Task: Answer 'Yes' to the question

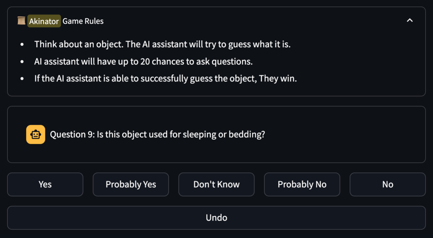Action: (x=45, y=184)
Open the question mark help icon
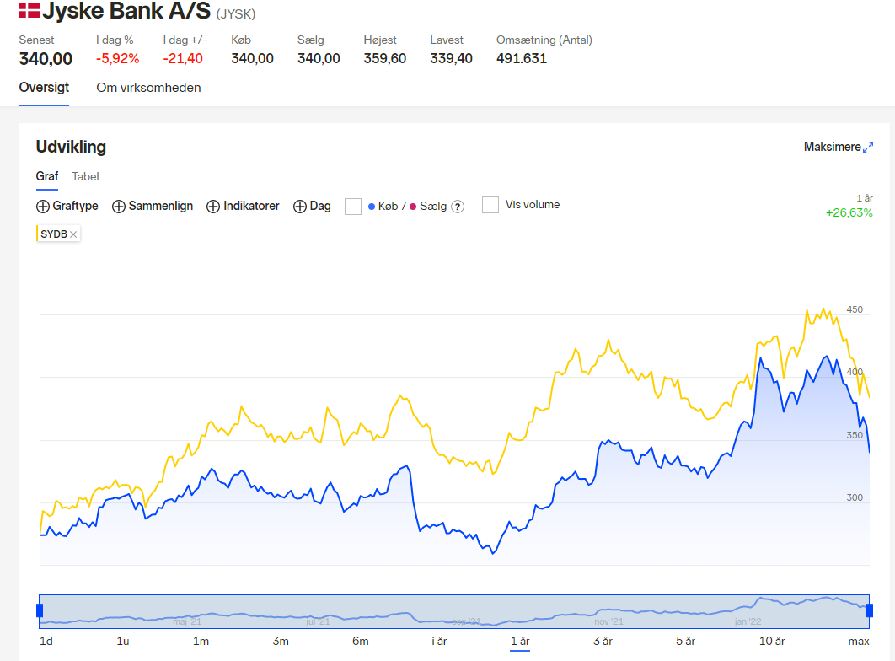895x661 pixels. point(458,207)
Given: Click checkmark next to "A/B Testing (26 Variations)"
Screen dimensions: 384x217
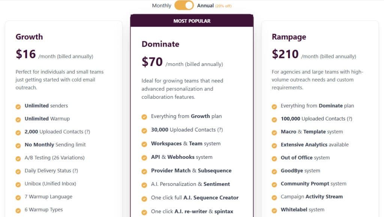Looking at the screenshot, I should [17, 158].
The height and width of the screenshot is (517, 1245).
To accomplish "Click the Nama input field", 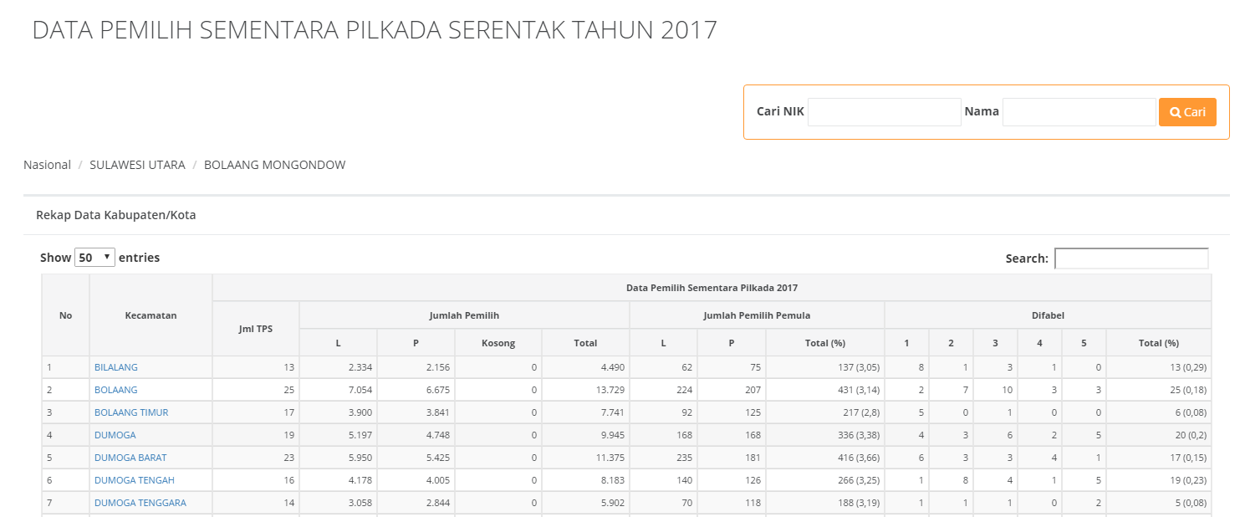I will [x=1079, y=112].
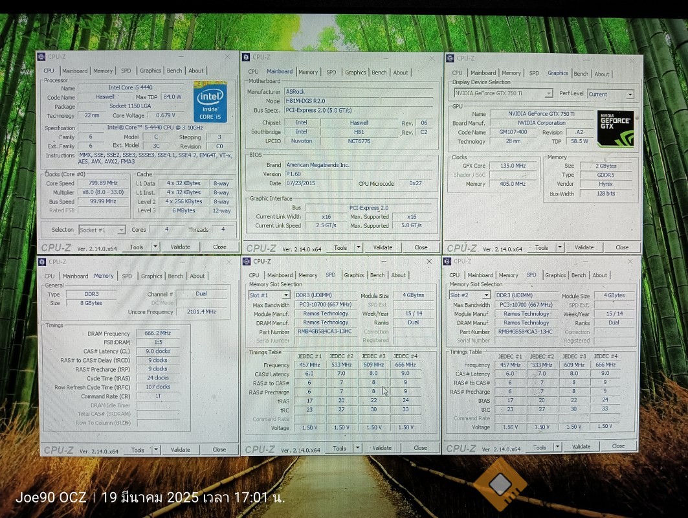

Instructions for the task – Extract the rows from the beginning up to and including the line with "Looking at the", and reproduce those lines verbatim without the pictures.

Task output –
Task: Answer 'Yes' to the question

Action: (x=45, y=184)
Open the question mark help icon
895x661 pixels. point(458,207)
Given: Click checkmark next to "A/B Testing (26 Variations)"
Screen dimensions: 384x217
Looking at the screenshot, I should [17, 158].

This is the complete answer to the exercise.